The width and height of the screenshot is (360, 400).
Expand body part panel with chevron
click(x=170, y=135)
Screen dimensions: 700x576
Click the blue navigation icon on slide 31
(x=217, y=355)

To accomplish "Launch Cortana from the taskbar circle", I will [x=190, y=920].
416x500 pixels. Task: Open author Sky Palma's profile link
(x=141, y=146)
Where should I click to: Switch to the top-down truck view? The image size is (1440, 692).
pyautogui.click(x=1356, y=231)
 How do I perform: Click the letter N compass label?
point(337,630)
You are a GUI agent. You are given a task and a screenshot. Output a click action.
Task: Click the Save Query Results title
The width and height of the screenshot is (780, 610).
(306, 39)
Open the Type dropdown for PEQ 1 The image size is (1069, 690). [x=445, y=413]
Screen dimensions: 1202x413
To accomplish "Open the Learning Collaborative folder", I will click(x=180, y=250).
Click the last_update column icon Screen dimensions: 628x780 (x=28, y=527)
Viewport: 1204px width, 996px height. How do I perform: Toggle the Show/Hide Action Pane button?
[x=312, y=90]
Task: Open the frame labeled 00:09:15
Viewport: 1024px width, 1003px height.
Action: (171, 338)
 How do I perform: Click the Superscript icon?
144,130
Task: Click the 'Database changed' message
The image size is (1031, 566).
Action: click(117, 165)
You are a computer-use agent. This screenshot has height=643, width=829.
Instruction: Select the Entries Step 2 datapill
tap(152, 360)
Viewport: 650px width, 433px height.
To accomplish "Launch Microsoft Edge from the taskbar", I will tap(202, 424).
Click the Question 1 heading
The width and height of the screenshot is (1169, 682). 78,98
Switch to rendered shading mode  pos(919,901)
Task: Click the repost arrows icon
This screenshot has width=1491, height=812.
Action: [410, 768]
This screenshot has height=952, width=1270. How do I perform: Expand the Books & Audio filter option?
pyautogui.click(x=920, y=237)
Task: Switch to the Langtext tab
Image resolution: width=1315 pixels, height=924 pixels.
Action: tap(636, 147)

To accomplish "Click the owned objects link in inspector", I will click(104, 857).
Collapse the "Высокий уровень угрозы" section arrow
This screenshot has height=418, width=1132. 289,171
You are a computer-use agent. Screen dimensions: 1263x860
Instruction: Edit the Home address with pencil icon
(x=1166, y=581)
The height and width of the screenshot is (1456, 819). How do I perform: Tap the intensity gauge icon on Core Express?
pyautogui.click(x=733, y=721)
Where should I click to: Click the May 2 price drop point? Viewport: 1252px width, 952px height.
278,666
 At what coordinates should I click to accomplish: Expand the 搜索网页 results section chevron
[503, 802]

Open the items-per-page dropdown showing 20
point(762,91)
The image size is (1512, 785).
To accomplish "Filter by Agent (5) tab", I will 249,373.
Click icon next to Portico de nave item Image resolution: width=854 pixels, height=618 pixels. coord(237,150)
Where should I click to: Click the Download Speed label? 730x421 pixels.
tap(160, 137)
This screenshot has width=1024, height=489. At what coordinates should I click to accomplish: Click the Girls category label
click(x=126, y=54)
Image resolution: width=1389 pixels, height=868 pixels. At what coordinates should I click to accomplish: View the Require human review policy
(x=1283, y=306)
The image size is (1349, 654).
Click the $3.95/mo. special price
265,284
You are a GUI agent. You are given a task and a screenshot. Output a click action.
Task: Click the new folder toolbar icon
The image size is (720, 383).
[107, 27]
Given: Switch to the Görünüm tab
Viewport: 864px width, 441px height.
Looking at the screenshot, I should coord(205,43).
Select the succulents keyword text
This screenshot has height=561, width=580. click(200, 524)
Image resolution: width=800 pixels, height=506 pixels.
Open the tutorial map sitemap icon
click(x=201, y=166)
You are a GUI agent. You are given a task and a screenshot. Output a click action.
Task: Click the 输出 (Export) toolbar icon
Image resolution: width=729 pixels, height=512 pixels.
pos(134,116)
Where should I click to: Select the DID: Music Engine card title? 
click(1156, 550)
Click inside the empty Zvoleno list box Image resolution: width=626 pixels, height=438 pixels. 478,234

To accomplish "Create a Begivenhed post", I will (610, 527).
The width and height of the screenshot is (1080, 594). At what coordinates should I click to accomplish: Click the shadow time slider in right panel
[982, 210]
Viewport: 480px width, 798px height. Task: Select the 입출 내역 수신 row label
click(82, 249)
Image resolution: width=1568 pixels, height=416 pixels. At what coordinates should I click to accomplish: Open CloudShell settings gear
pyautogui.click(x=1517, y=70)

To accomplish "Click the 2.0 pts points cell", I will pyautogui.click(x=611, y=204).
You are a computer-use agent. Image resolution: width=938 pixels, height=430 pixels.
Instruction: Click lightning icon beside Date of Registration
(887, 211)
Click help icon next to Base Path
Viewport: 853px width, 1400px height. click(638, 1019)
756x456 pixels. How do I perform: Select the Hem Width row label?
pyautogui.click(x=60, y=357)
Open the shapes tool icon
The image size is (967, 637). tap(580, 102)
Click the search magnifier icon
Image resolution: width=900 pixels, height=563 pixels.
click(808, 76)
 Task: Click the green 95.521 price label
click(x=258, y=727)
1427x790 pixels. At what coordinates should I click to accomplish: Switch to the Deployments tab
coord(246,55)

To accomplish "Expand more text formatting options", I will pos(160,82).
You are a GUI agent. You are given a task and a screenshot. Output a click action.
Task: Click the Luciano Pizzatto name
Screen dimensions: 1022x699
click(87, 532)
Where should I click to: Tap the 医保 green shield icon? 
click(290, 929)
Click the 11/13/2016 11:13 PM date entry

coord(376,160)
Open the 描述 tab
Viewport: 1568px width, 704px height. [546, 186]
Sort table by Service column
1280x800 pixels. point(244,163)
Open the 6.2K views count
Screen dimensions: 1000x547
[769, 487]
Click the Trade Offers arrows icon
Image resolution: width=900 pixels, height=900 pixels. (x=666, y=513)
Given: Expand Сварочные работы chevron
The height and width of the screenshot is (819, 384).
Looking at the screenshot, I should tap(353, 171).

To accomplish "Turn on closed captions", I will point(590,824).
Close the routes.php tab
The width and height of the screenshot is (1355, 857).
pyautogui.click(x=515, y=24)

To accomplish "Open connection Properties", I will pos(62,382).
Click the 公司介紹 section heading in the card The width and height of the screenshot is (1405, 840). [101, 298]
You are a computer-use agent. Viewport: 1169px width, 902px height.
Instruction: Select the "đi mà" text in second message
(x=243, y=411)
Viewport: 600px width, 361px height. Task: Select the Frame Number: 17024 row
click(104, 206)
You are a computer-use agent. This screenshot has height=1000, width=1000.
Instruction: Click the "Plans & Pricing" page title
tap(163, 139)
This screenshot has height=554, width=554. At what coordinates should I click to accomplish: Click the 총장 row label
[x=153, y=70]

ACTION ITEM:
If a line in the entries above contains "from", report it.

SOLVED EXERCISE:
To accomplish "Launch Cortana from the taskbar circle", I will [x=190, y=920].
To accomplish "Launch Microsoft Edge from the taskbar", I will tap(202, 424).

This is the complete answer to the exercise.